Step 3: Begin your stay-cation.
This is the easy part. You don’t have to pack, you don’t have to make hotel reservations or pick a flight. You just put on your favorite pair of sweats and a comfy tee and slip on a pair of fuzzy socks. Make a pot of coffee, pick up the TV remote or that novel that used to be on the best-sellers list or the July issue of your favorite magazine, find a comfy seat and sit in it. Don’t move until you’re ready.
I know. Your mind is buzzing already. But what will the children eat for breakfast? But what if they can’t find a pair of matching socks?
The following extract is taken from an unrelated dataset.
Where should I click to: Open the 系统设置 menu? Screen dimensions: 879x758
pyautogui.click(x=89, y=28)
What if my husband can’t find the plug adaptor to his electronic whatzit? Who’s going to do the laundry? What about the dishes? What will we eat?
Think about this. What would happen if you really weren’t there? What would happen if you had actually, for real, left your house and were sitting on a beach chair in Fiji drinking a mai tai out of a coconut? I bet the kids would figure out how to pour cereal into a bowl, add milk and a spoon, and eat it. Your kids would survive wearing non-matching socks for a few days. Your husband will turn on the electronic gadget that finds all his other electronic gizmos. The family will figure out how to do the laundry. Or they won’t. They will find the dishwashing soap or the stash of paper plates. They will discover the refrigerator or the local pizza delivery phone number. Whatever.
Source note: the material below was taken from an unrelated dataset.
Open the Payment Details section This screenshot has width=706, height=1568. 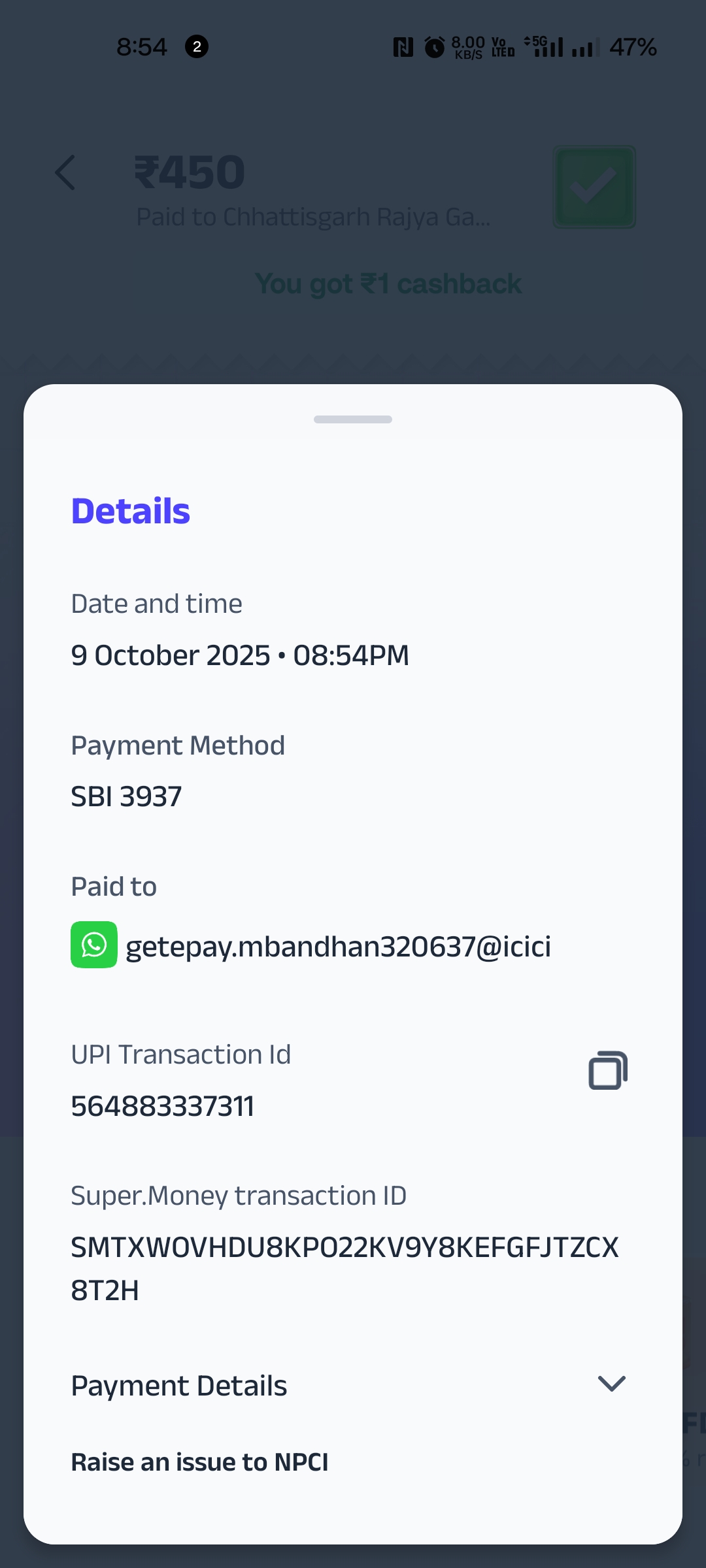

In the meantime, you get to enjoy the life you’ve worked so hard to put together. You get to read or catch up on TV dramas (I’ve finished the first season of Scandal in just a few late night marathons). You can beat your kids in Monopoly or get beat on the Wii. You can share a bucket of popcorn at a movie you all have been wanting to see. You can indulge in fast food or get dinner at your favorite restaurant. And if your OCD requires that you throw in a load of laundry every day, and that calms you, then give yourself a set time, say an hour, per day to do whatever chores you have to do. If you really do enjoy baking or cooking 4-course meals, go ahead and do that (but only if figure out a way not to be washing dishes for another hour, because you really can’t make me believe you enjoy that.) Then go back on vacation.
The laundry will be there when you get back. But your sanity? Whew! That’s fleeting.
HAPPY NEW YEAR!! See you in 2013!
(And if you really are in a beach chair with a fruity drink in a coconut, I'm very jealous, but still wish you a Happy New Year, too!